* [Required action]: Only a slice of the listing below is wanted. Retype the lines from the one containing "Open the Full" through the one containing "The width and height of the screenshot is (800, 500).", exactly, both ends included.

* [Input for this task]:
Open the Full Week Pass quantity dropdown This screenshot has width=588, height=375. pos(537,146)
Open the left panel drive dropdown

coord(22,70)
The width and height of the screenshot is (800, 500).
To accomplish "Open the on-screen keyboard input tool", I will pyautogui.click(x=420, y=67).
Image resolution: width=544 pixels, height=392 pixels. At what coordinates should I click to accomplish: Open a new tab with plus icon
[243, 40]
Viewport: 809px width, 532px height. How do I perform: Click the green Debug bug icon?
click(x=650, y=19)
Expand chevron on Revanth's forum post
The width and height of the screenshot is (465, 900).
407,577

---

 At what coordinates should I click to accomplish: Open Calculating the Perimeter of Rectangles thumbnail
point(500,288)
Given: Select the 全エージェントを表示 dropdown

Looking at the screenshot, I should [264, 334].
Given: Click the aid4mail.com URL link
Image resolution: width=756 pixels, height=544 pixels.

==

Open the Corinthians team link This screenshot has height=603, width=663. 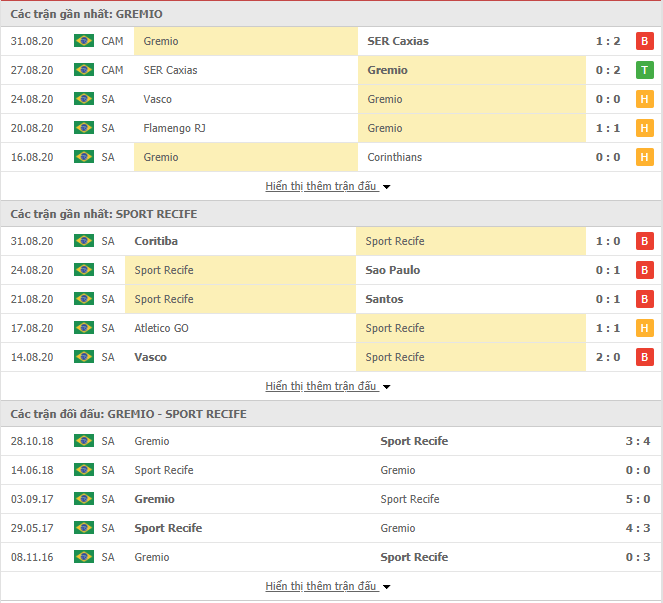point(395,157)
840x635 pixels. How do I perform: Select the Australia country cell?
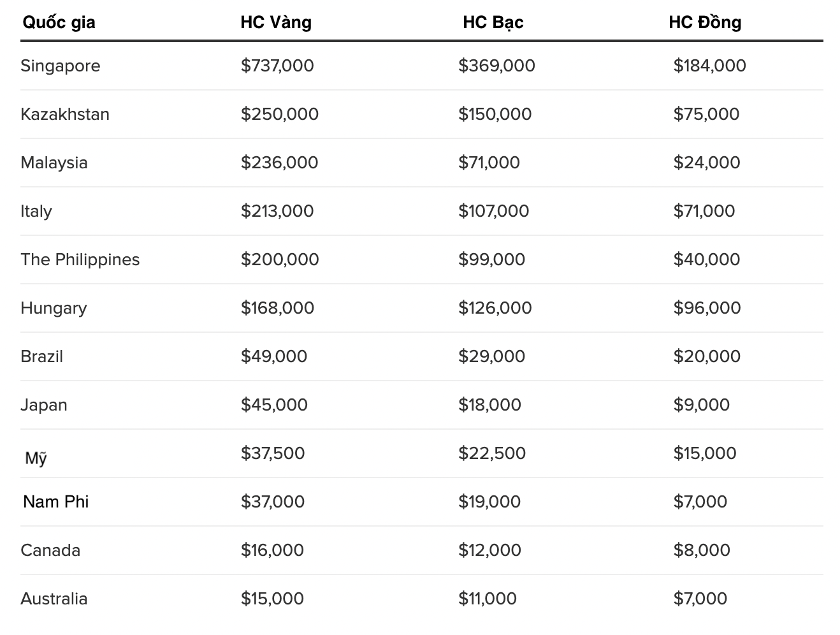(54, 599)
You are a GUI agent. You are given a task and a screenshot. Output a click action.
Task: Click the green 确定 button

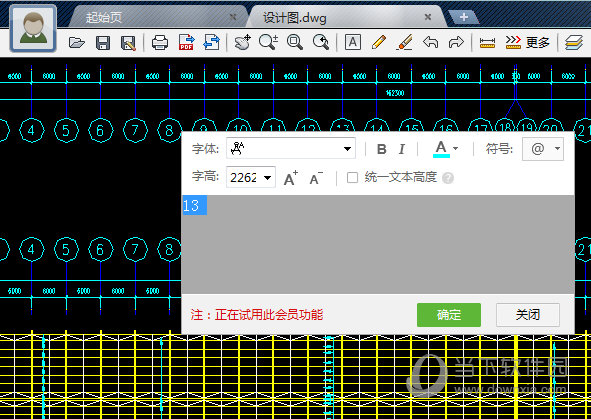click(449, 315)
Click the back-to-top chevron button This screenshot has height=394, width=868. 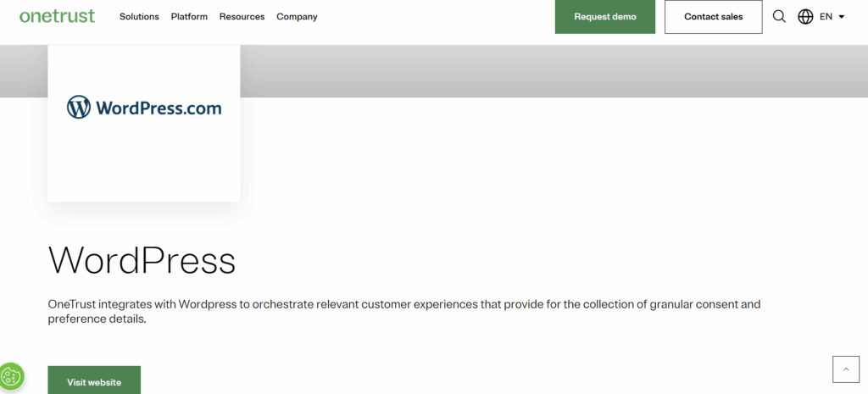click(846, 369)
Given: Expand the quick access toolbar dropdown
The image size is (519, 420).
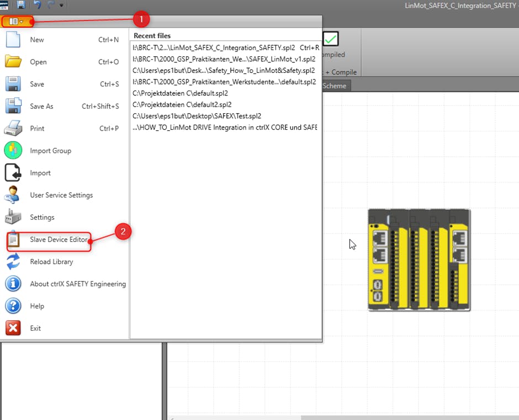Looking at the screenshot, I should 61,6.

* [Answer to the problem]:
Open the Full Week Pass quantity dropdown This screenshot has width=588, height=375. pos(537,146)
Open the left panel drive dropdown

coord(22,70)
The width and height of the screenshot is (800, 500).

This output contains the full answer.